In this section, you’ll learn more about the RELIANOID Application Delivery Controller. This application has been integrated with the Let’s Encrypt system to manage SSL certificates and use them in the reverse proxy implemented in the load balancing module LSLB with the HTTPS profile.

Let’s Encrypt is a free, automated, and open certificate authority (CA) that provides SSL/TLS certificates to enable secure HTTPS connections for websites. It simplifies the process of obtaining, installing, and renewing certificates, allowing website owners to enhance security and privacy for their users without the need for complex configurations or manual interventions. By offering these certificates at no cost, Let’s Encrypt promotes widespread adoption of HTTPS, improving the overall security of the internet. The service uses the Automated Certificate Management Environment (ACME) protocol to automate interactions between certificate authorities and web servers, ensuring a seamless and efficient certificate management process.

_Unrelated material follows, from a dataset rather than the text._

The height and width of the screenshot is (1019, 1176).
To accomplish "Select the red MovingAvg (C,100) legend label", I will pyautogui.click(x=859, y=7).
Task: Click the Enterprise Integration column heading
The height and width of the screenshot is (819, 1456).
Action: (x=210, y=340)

Since Let’s Encrypt is a web-based service, the RELIANOID Application Delivery Controller requires a direct connection to Let’s Encrypt services to create Certificates for Hosts (e.g., www.relianoid.com) or Wildcard Certificates (e.g., .relianoid.com). This communication between RELIANOID ADC and Let’s Encrypt is done through the ACME protocol over an encrypted secure connection.

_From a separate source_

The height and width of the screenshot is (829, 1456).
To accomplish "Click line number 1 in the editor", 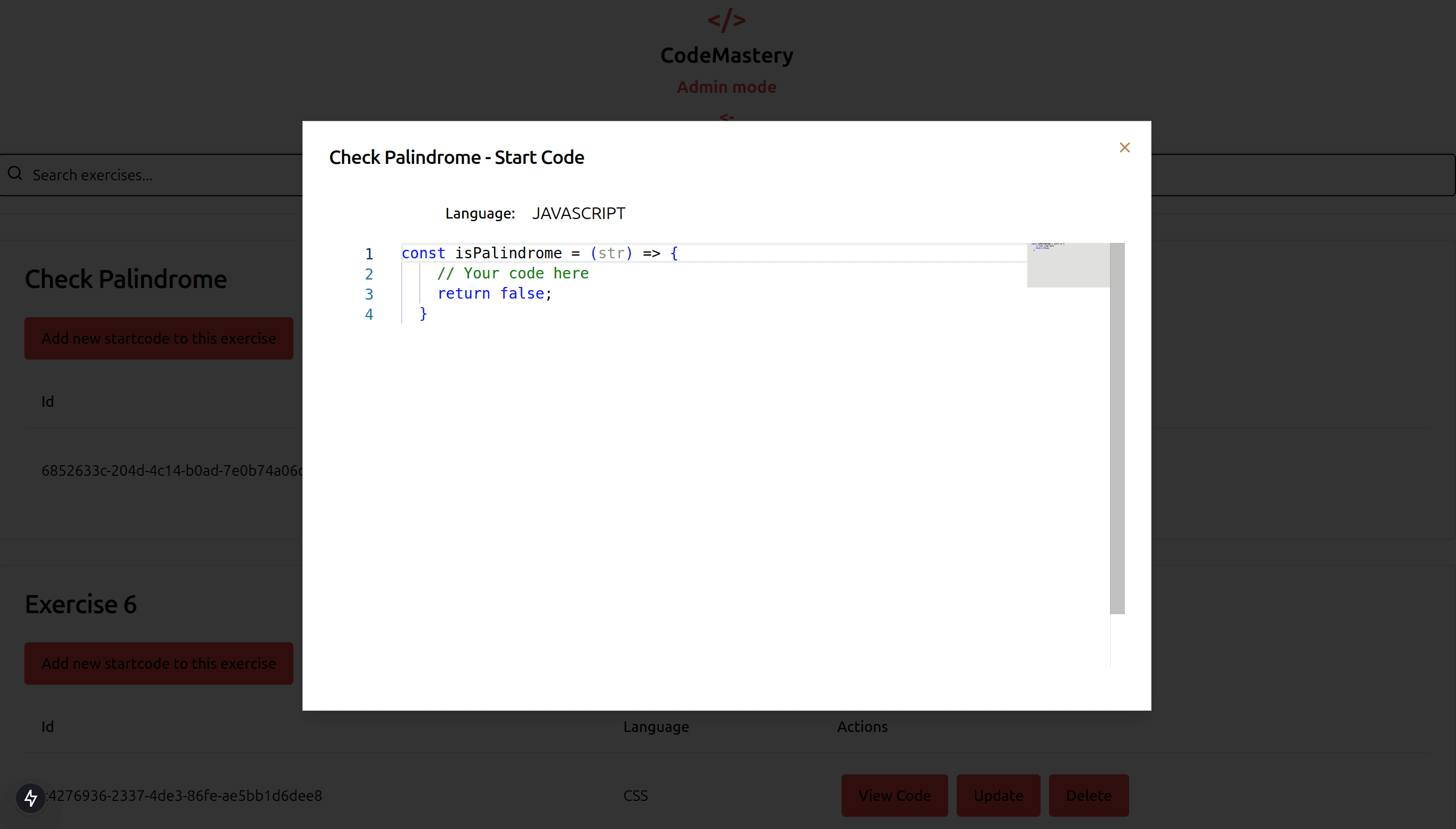I will (369, 254).

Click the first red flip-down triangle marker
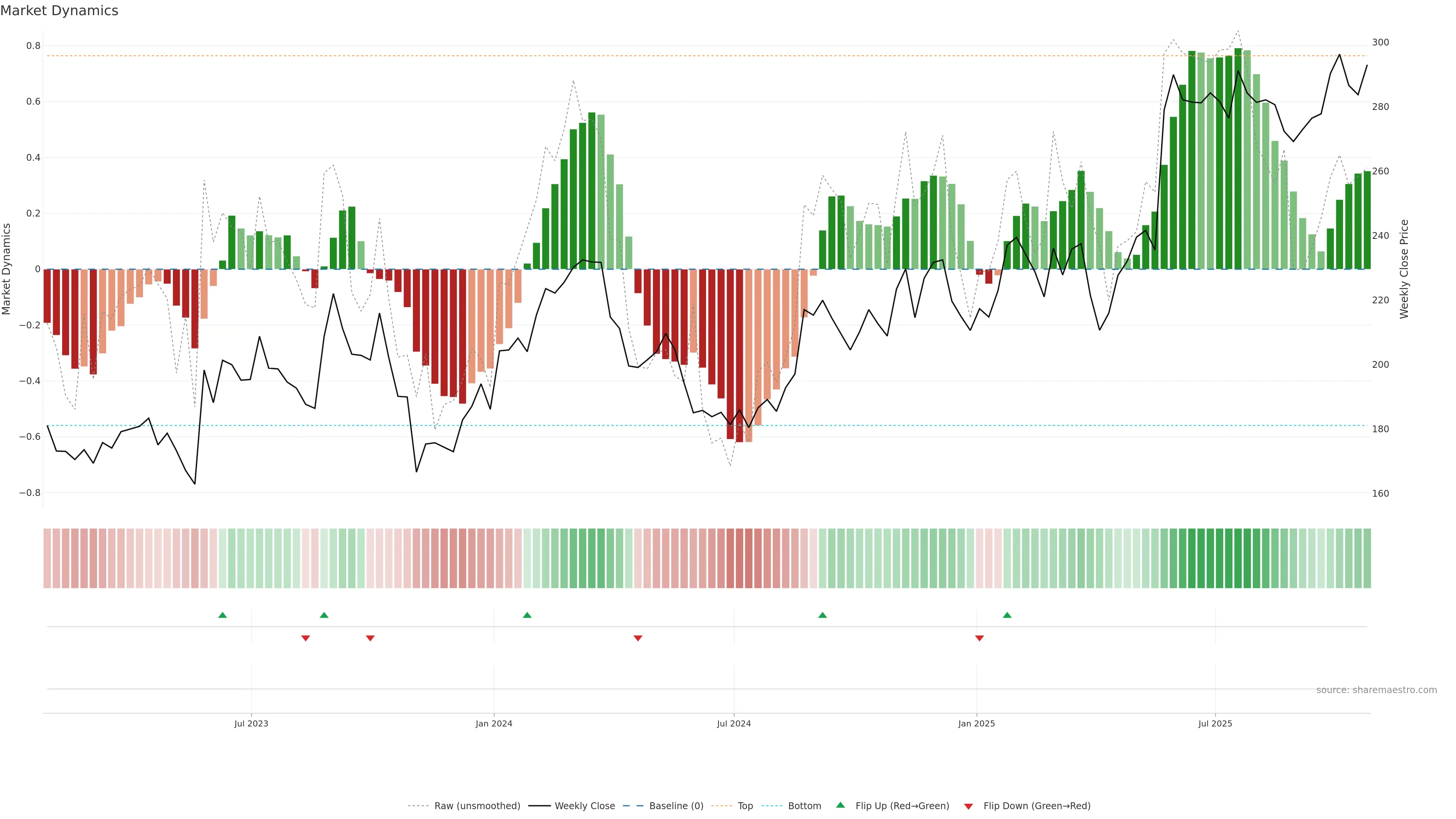(x=306, y=638)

The Automated Certificate Management Environment (ACME) protocol is a communication protocol used to automate the process of obtaining and renewing SSL/TLS certificates from a certificate authority (CA), such as Let’s Encrypt. ACME enables web servers and other internet-connected devices to interact with the CA through a series of automated, secure steps, including domain validation, certificate issuance, and renewal. This automation streamlines certificate management, reducing the need for manual intervention and making it easier for organizations to deploy and maintain secure HTTPS connections. By facilitating this process, ACME helps ensure that websites remain secure and up-to-date with minimal effort.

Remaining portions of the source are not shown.